Le 37e léger s'étant reformé, je lui fis honte de sa conduite. Je laissai mes troupes divisées en plusieurs carrés, afin qu'un nouveau désordre ne vînt pas tout compromettre; mais je plaçai mes carrés si près les uns des autres et les faces les plus voisines des carrés les plus rapprochées à si petite distance, qu'elles ne pouvaient pas tirer les unes sur les autres et empêchaient cependant l'ennemi de pénétrer entre elles.
Mes troupes, ainsi disposées, attendirent. J'avais le pressentiment d'une nouvelle entreprise tentée avec des moyens plus complets, et la chose arriva comme je l'avais prévue. Vers les dix heures du soir, quatre régiments de cavalerie prussienne, dont un des gardes, vinrent fondre sur nous. Tout le monde cette fois fit son devoir; aucun désordre n'eut lieu, et l'ennemi laissa cinq à six cents hommes morts autour de nous, et ensuite se retira. Une heure plus tard, tout étant parfaitement tranquille, je portai mes troupes à une petite distance, auprès d'un ruisseau et de quelques arbres; elles purent s'établir pour la nuit et se reposer ensuite.
La triste échauffourée dont je viens de rendre compte coûta la vie à mon premier aide de camp, le colonel Jardet, officier du plus grand mérite, tué par nos soldats. Je le regrettai beaucoup. Plusieurs autres officiers périrent aussi malheureusement en ce moment, et le cheval de mon chef d'état-major reçut onze balles qui le frappèrent à la fois.
Après cette double tentative, l'ennemi évacua Grossgorschen et s'éloigna complétement du champ de bataille.
Cette bataille fut glorieuse pour l'armée française, dont les troupes, composées en grande partie de nouvelles levées, montrèrent beaucoup de valeur. Les résultats en trophées et en prisonniers furent nuls, attendu notre manque absolu de cavalerie.

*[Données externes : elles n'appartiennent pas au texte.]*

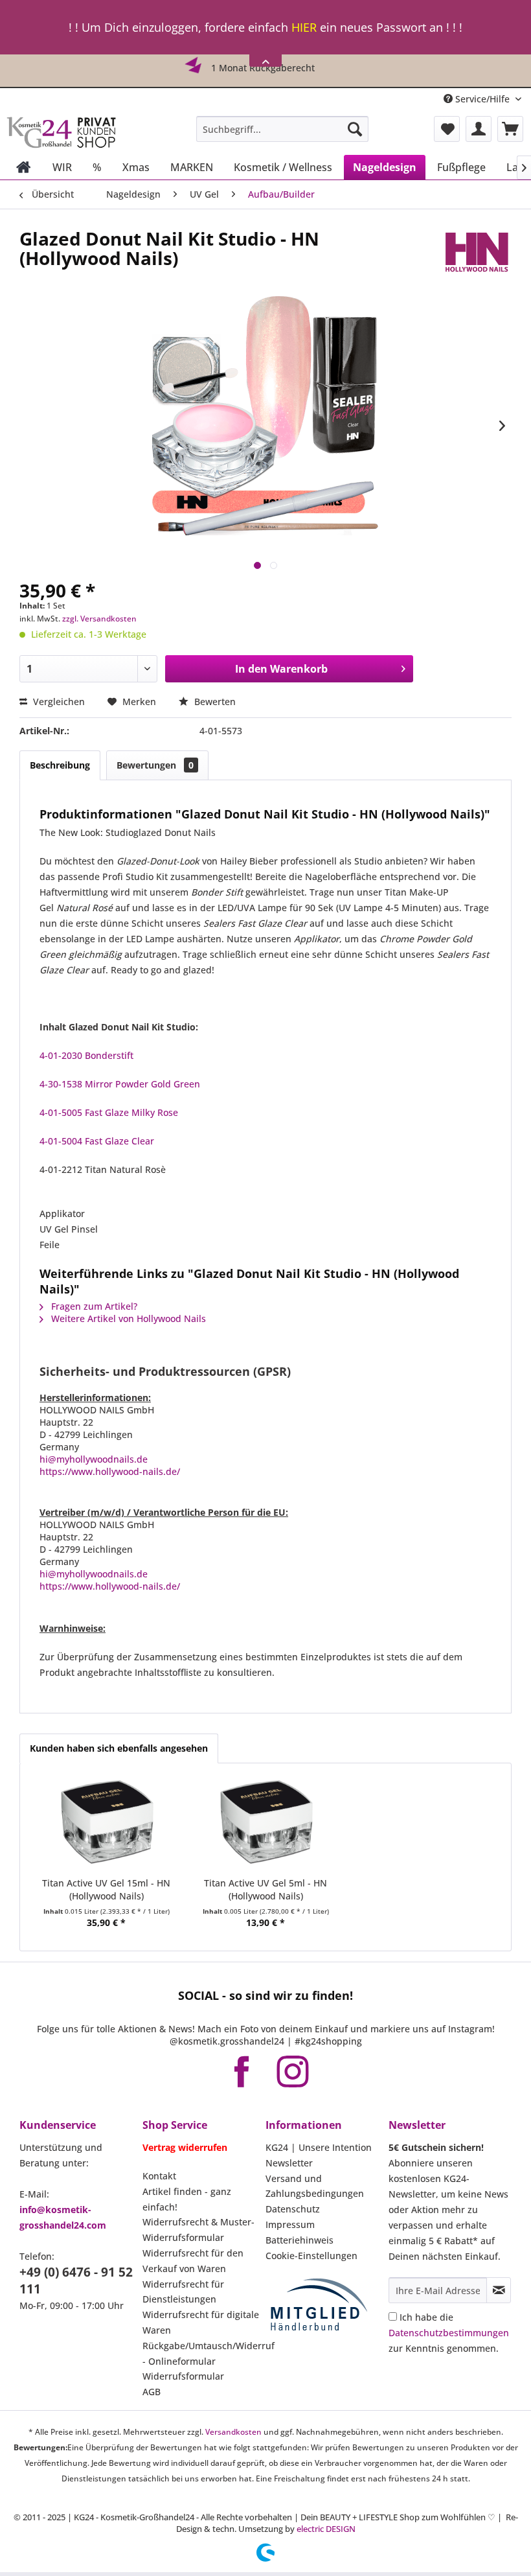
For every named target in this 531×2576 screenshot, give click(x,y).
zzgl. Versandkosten (99, 618)
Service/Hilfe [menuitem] (482, 99)
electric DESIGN (326, 2529)
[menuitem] (282, 129)
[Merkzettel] (447, 129)
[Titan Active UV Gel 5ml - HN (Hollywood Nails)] (265, 1825)
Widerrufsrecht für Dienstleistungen (183, 2292)
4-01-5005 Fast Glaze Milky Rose (109, 1112)
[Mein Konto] (478, 129)
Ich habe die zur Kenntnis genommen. (449, 2332)
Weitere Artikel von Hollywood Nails (127, 1318)
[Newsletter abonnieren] (498, 2290)
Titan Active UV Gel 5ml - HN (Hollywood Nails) (265, 1889)
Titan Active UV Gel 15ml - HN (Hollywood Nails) (106, 1889)
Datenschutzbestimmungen (449, 2333)
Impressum (290, 2224)
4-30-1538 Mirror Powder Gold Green (120, 1084)
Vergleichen (57, 701)
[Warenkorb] (510, 129)
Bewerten (214, 701)
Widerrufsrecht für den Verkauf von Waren (192, 2261)
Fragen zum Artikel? (93, 1306)
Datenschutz (293, 2209)
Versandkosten (233, 2431)
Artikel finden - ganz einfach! (186, 2199)
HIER (304, 27)
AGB (151, 2391)
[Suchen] (354, 129)
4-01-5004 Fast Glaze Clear (97, 1141)
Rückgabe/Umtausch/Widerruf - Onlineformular (200, 2353)
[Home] (23, 167)
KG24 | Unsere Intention (319, 2147)
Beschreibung (60, 765)
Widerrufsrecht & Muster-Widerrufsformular (198, 2230)
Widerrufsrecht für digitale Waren (200, 2322)
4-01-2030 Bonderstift (86, 1055)
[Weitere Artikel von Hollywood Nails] (476, 251)
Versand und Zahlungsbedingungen (315, 2186)
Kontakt (159, 2176)
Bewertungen (155, 765)
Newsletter (289, 2163)
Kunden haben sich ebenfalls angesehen (119, 1748)
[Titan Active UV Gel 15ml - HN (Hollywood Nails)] (106, 1825)
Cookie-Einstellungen (311, 2255)
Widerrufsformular (183, 2376)
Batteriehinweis (299, 2240)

Le soir de la bataille, l'Empereur dit à Duroc: «Je suis de nouveau le maître de l'Europe.» Cette bataille de Lutzen, bonne conception de la part de Wittgenstein, avait été mal donnée. Il eût dû attendre, pour attaquer, le moment où l'armée française eût été plus engagée du côté de Leipzig, et en même temps agir avec tous ses moyens réunis. En effet, le corps de Miloradowitch, détaché, ne combattit pas. Wittgenstein devait agir promptement et en masse par la gauche; une défaite complète des troisième et sixième corps aurait eu une très-grande influence sur le sort de la campagne. La disproportion de nos forces, si l'ennemi eût agi avec plus d'ensemble, jointe à l'avantage résultant de la nature du pays et de sa nombreuse cavalerie, l'autorisait à l'espérer.--D'un autre côté, Napoléon avait rapidement réparé sa faute en marchant en toute hâte au secours de ses corps engagés. Il s'exposa beaucoup en ralliant et ramenant à la charge les troupes du troisième corps, qui avaient été culbutées. C'est probablement le jour où, dans toute sa carrière, il a couru le plus de dangers personnels sur le champ de bataille.
En ce moment, toutes les troupes françaises réunies en Allemagne s'élevaient à cent soixante-quinze mille hommes, et cent et quelques mille seulement étaient rassemblés sur le champ de bataille de Lutzen.
On estime, et des documents pris à bonne source font croire que la totalité des forces russes et prussiennes ne leur étaient pas de beaucoup inférieures; quatre-vingt-dix mille hommes se trouvaient à Lutzen ou à portée.
Le 3 mai, l'ennemi s'étant retiré sur Pégau, dans la direction de Dresde, le duc de Tarente fut mis à sa poursuite. Je me rendis à Löbnitz, et je dirigeai des avant-gardes sur Berna. Le troisième corps, ayant le plus souffert pendant la bataille, resta à Lutzen; il était d'ailleurs destiné à passer l'Elbe à Wittenberg.
Je marchai au soutien du onzième corps, qui eut plusieurs engagements plus ou moins sérieux, entre autres à Colditz. L'ennemi continua son mouvement en bon ordre sur l'Elbe, en marchant sur diverses colonnes; mais la majeure partie prit la direction de Dresde.